### [ASSIGNED TASK]
Only the lines from the one containing "Screen dimensions: 990x610" through the end of the entries are to be copied, exactly and without pictures, please.

### [Data items]
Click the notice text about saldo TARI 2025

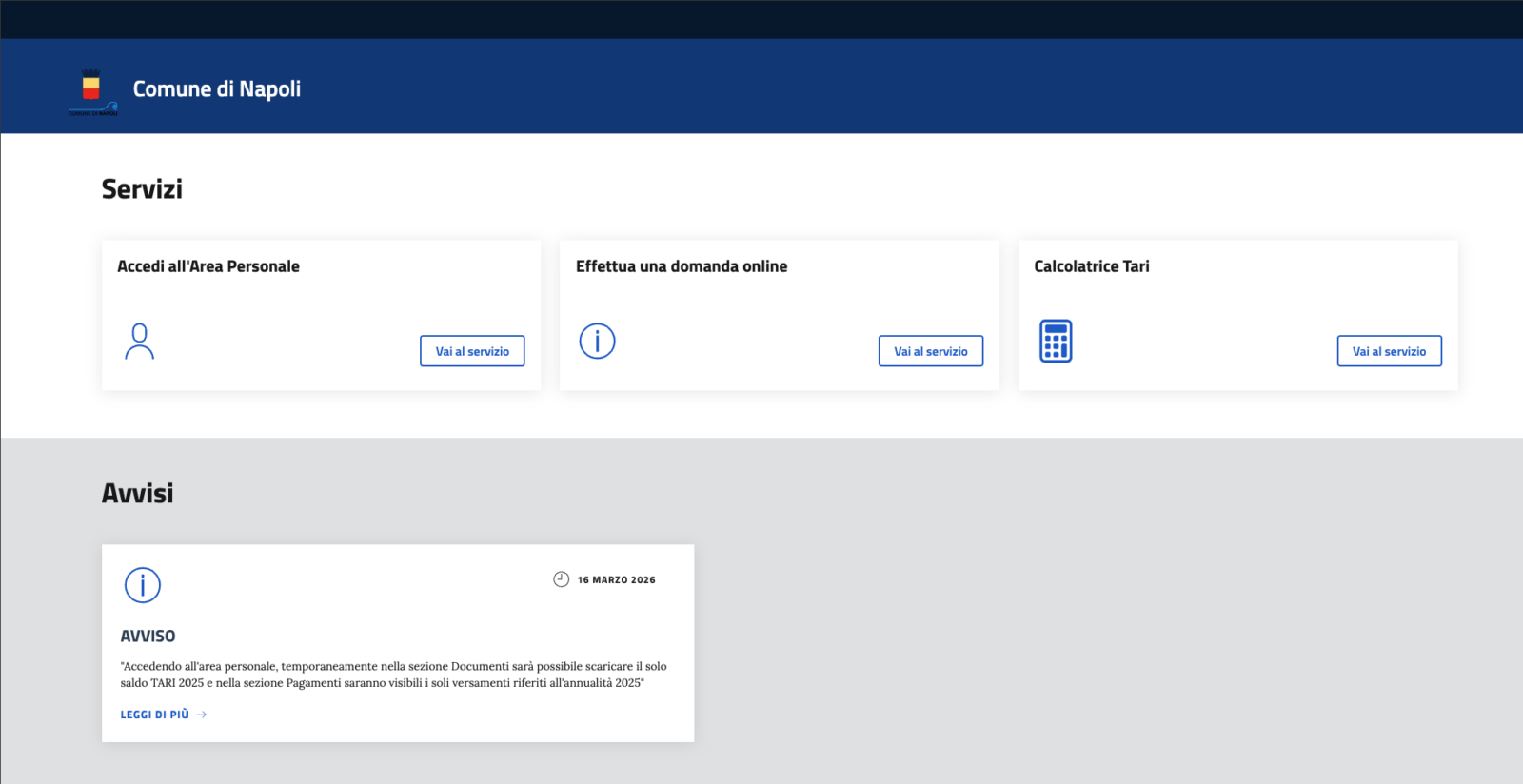[x=393, y=675]
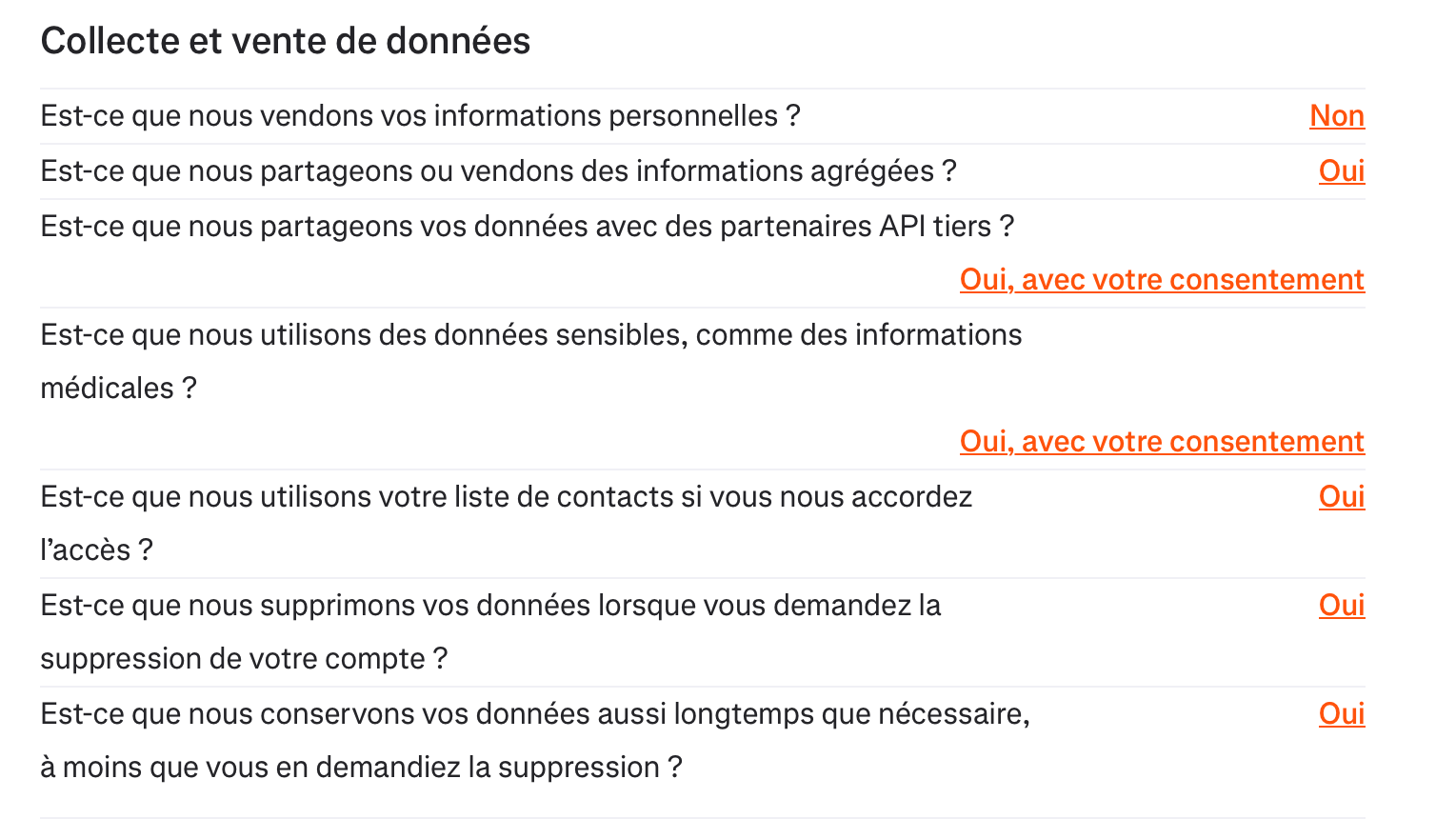Click the line starting 'Est-ce que nous conservons'
The image size is (1456, 819).
[x=534, y=714]
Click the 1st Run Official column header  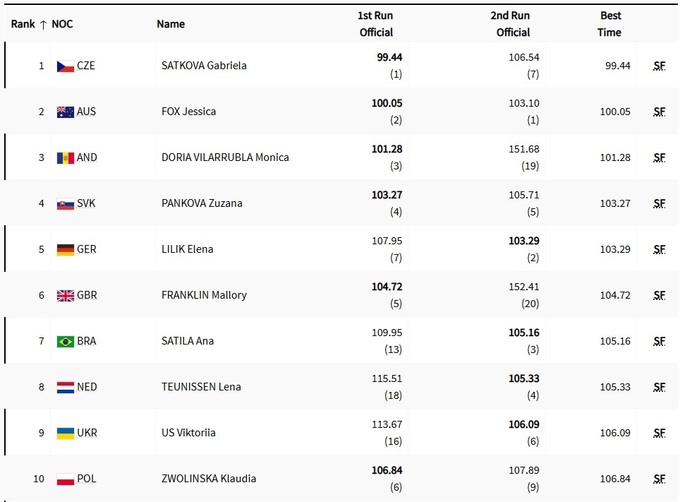[375, 24]
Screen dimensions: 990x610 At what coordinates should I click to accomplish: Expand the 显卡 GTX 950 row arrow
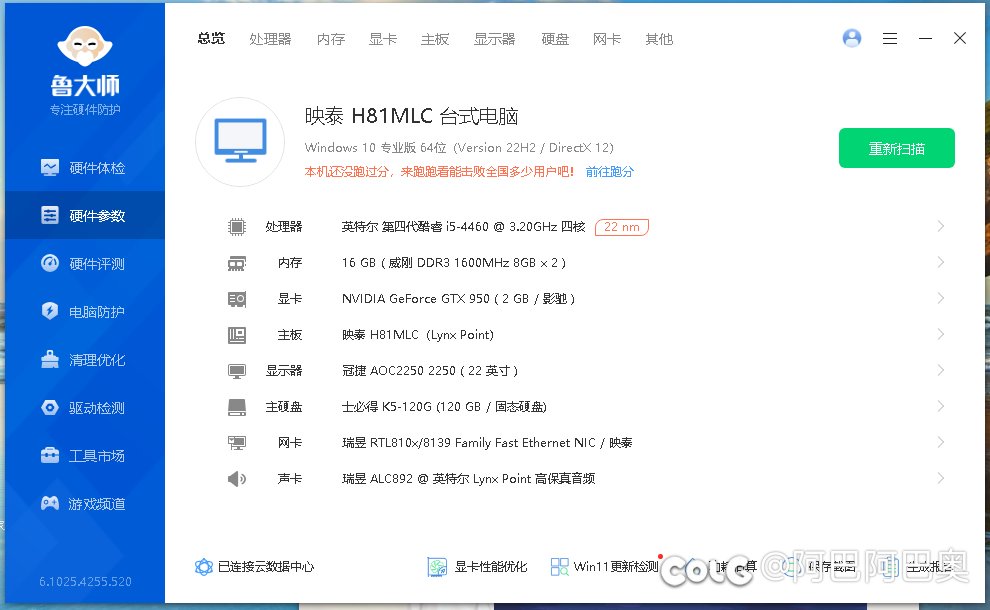(x=940, y=299)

### [WRITTEN RESPONSE]
Screen dimensions: 990x610 At what coordinates should I click to accomplish: Expand the 显卡 GTX 950 row arrow
(x=940, y=299)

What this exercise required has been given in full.